(Records excerpted from a collection)
Segment Open

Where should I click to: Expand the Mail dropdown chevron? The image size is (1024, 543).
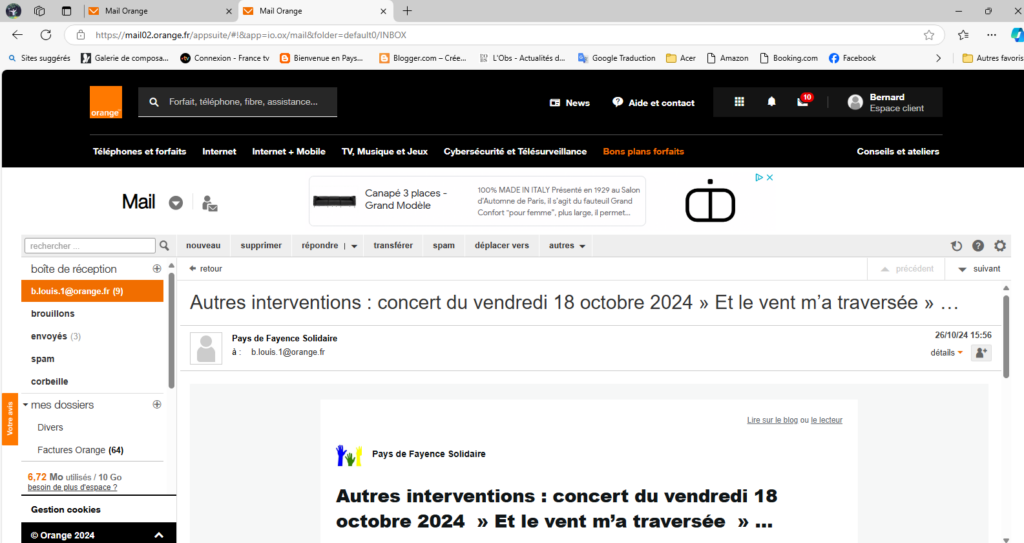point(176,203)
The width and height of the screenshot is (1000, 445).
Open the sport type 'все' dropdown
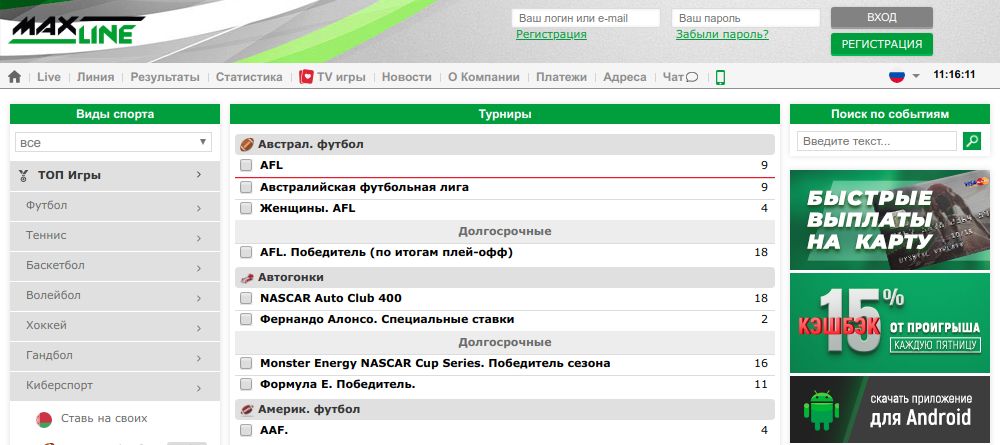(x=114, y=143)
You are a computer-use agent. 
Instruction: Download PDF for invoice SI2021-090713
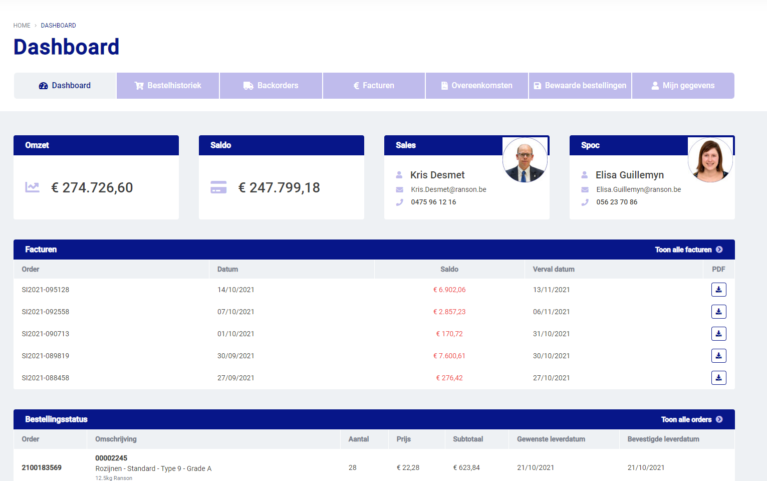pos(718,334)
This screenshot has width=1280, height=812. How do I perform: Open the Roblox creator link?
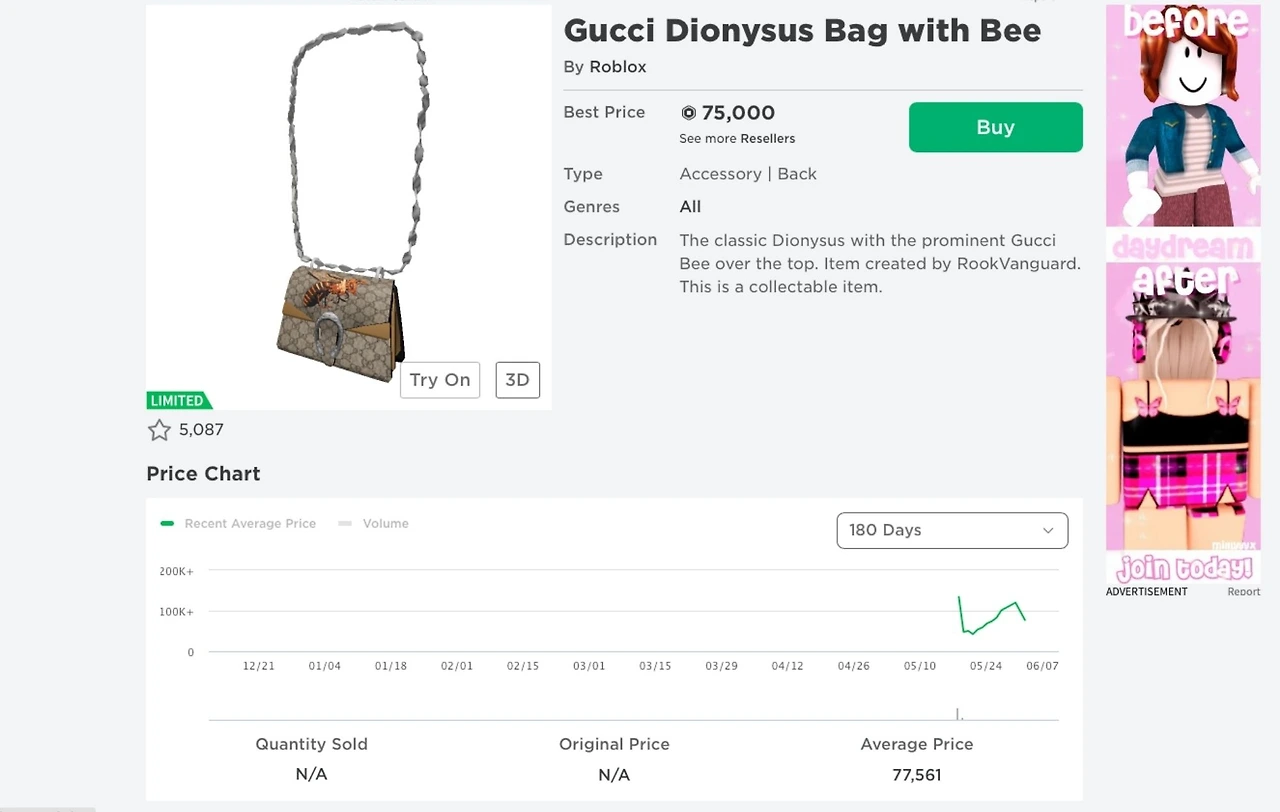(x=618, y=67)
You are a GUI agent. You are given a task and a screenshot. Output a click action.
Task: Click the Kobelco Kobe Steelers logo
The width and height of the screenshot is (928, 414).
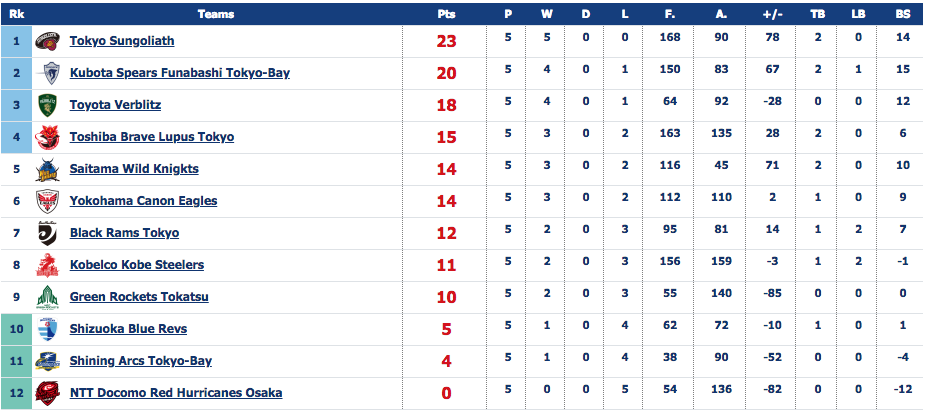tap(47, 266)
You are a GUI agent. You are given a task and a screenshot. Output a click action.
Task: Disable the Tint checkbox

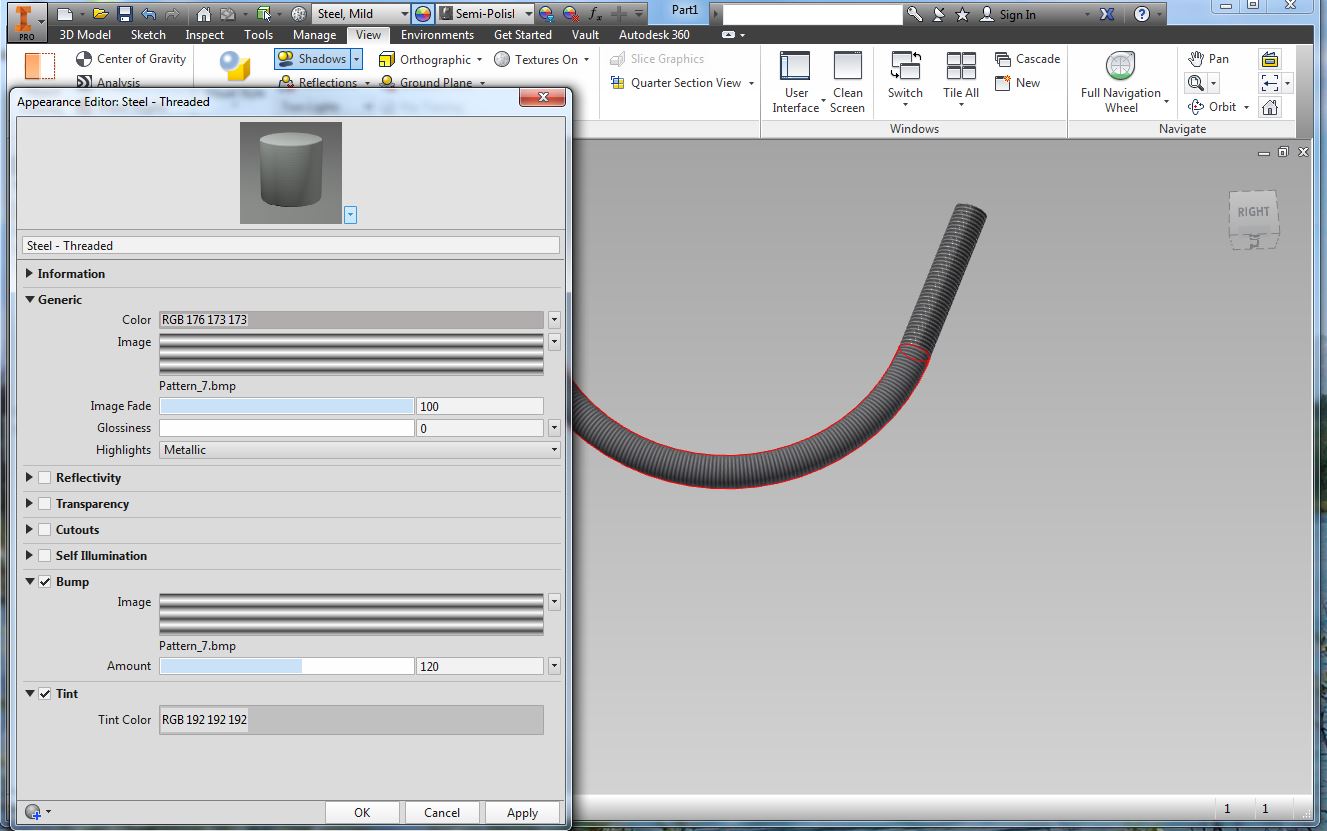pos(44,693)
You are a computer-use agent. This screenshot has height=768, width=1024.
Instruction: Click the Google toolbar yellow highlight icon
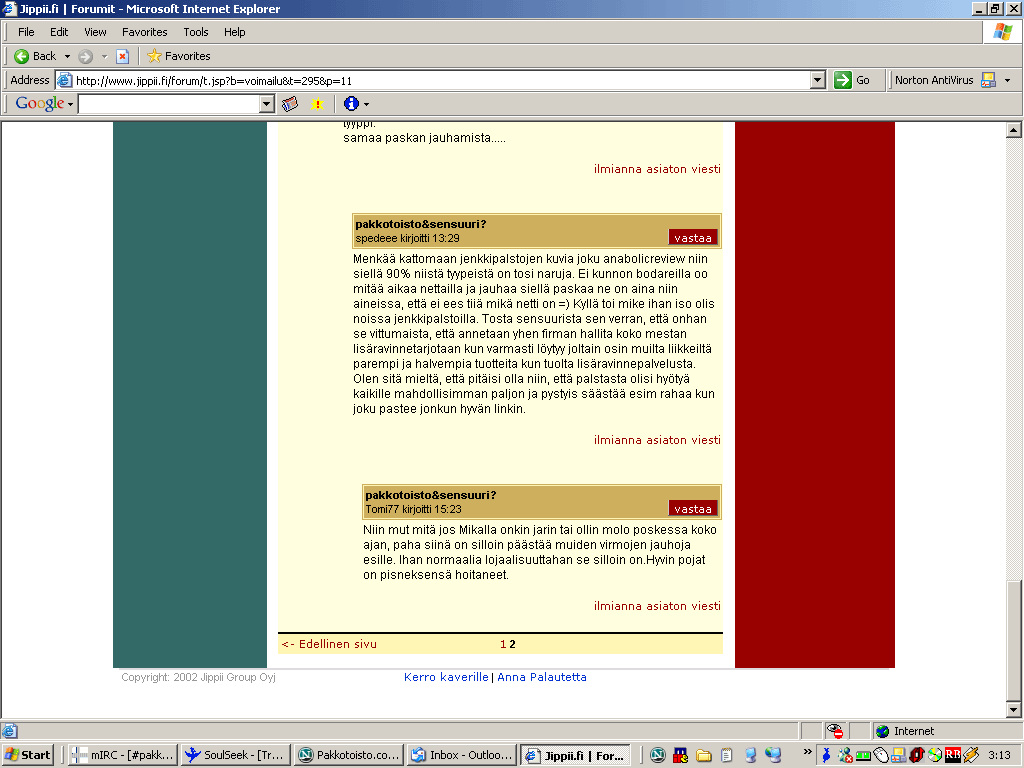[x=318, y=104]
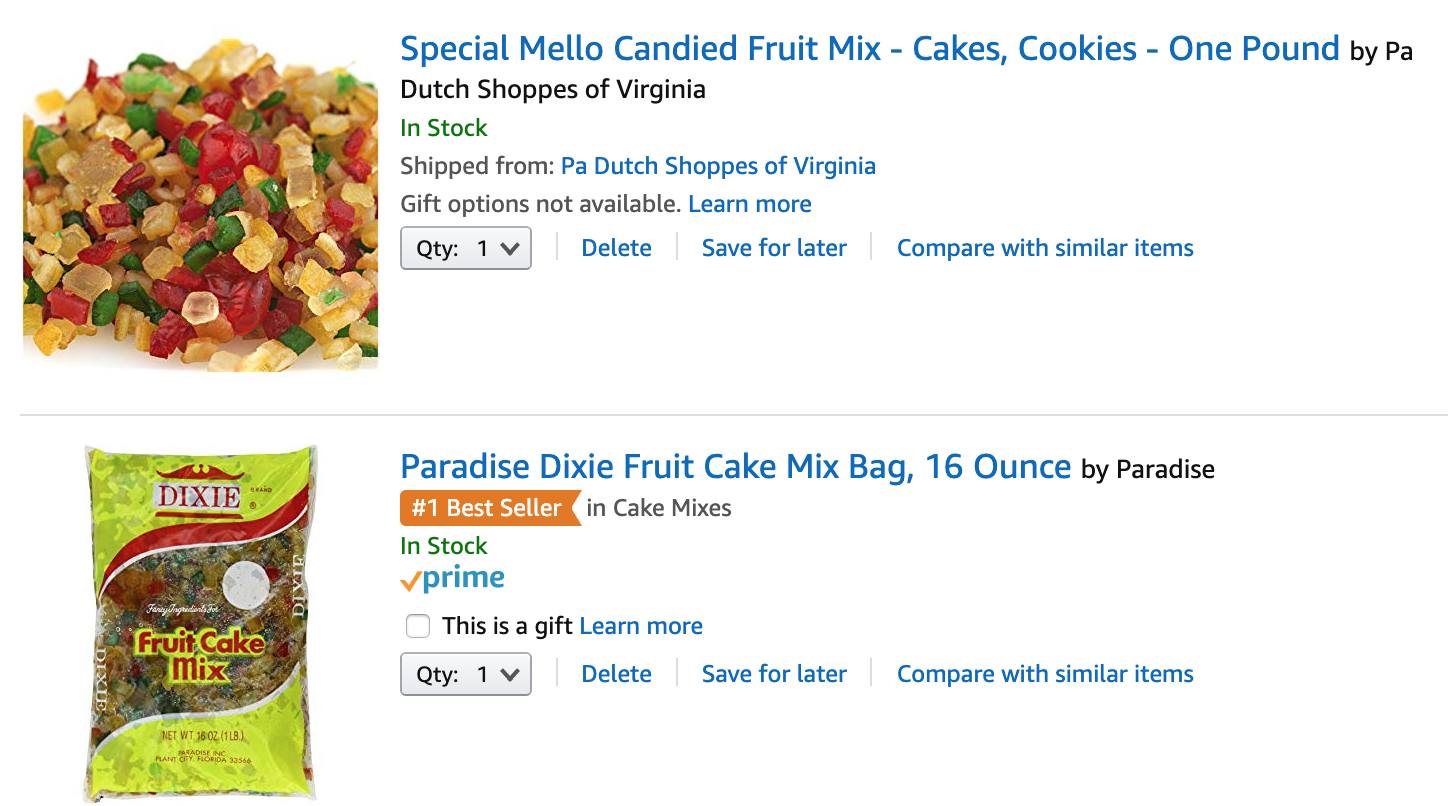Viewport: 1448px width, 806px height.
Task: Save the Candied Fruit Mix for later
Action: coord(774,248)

Segment Closed

Every line above that holds the string "agent" should be returned.

- [EXERCISE OUTPUT]
You are a computer-use agent. 
You are a GUI agent. You are given a task and a screenshot. Output a click action.
You are a GUI agent. You are given a task and a screenshot. Output a click action.
You are a computer-use agent. This screenshot has height=768, width=1024.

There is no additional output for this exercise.